Let me paint the picture:
State testing. Three days straight. Entire junior high.
Everyone's nerves are shot.
Students have been in the same classroom from 8 a.m. until 2 p.m.
The half-hour lunch break did not suffice.
Somehow, I get placed in the classroom with the SPED kids.
I love 'em, but I'm clearly not SPED certified.
Go figure.
Near the time when 7th period would normally start the principal broadcasts a message over the intercom.
"We'll be moving to 7th period at the sound of the bell."
Drats.
Seventh period is my smallest class (only 11 students) but at times it's my most difficult class.
About nine out of 11 of the students are SPED or inclusion students.
A few of them have been incarcerated without remorse.
Several harbor interesting cocktails of emotional and psychological ailments.
Half the class is fifteen or older.
Plus, it's SEVENTH PERIOD. A time of the day when most students and adults in a school are at wits end for the day.
Thus, 7th period commences.
The class is somewhat angry for two reasons.
1) Boys are angry because they were told earlier in the day by the principal that after state testing they'd be allowed to let loose in the gym.
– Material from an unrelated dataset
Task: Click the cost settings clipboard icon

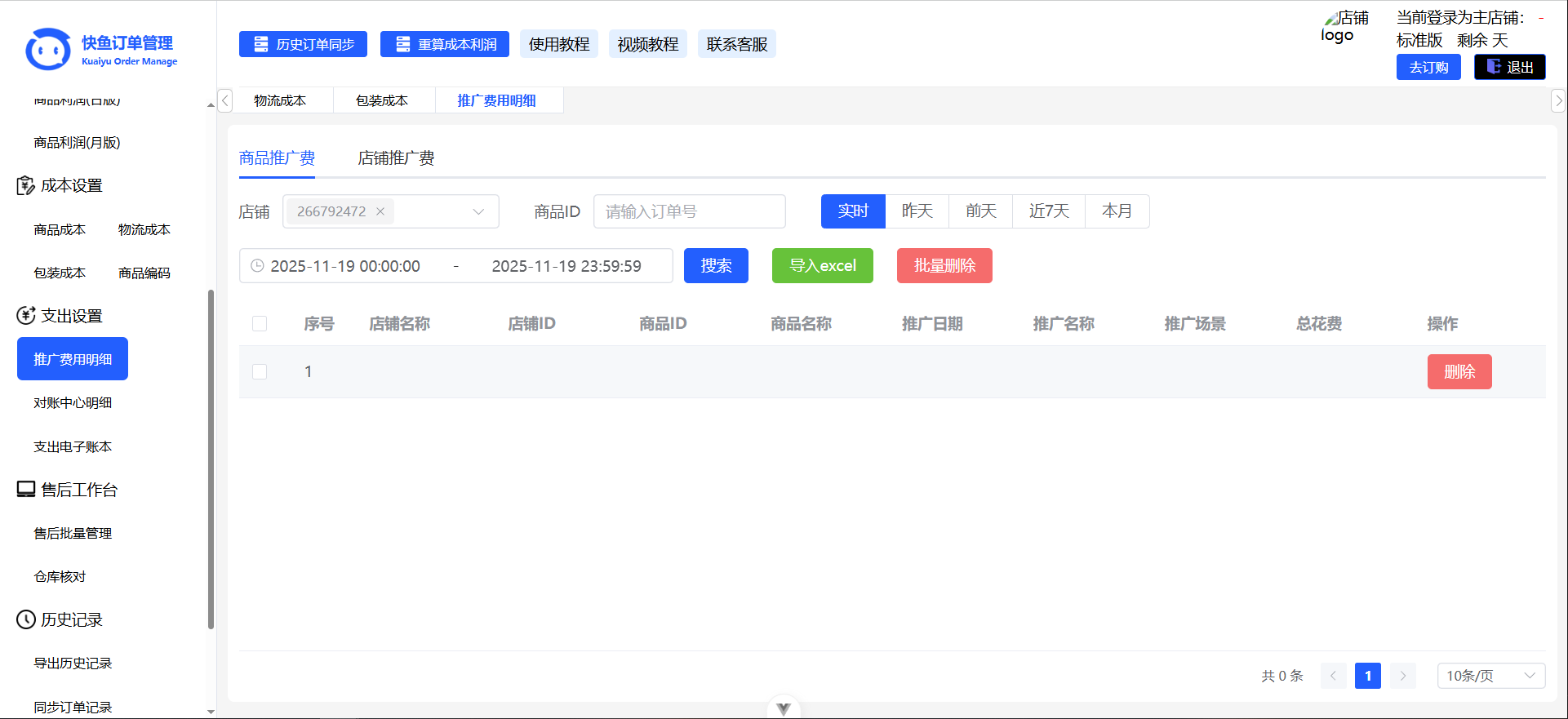Action: [x=25, y=186]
What happened after state testing?: report to 7th period.
2) Girls are angry because they are not allowed to go to the bathroom and handle "female business" because the principal is standing there and sending them back to class.
(Note: The boys really do want to play basketball but the girls really just loathe Mr. Amutah's class.)
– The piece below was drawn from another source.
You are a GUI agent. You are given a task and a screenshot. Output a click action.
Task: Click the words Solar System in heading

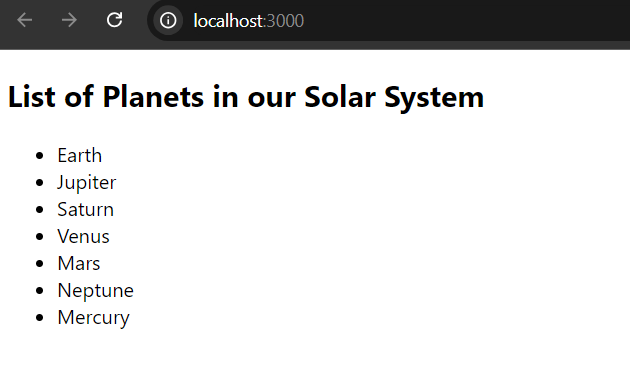pos(394,97)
No lesson has been planned for today and previous busy work assignment have been all but expended.
Thus: free period.
Directions: there will be no work so long as you keep your voices down and remain seated.
My inner "veteran" teacher told me that this would not work. I know better, really. Still, laziness and end-of-year-whateverness is setting in.
Violations of keeping your voice down: about four or five.
Violations of remain seated: easily 15+
Arguments ensue between students as does joke-cracking.
A serious tone arises when one student calls another student's mother a crackhead (which is true, literally speaking).
Get out.
Students are getting their seats moved, writing assignments, and eventually put out.
"Man, she gone beat yo' tail once you get outside."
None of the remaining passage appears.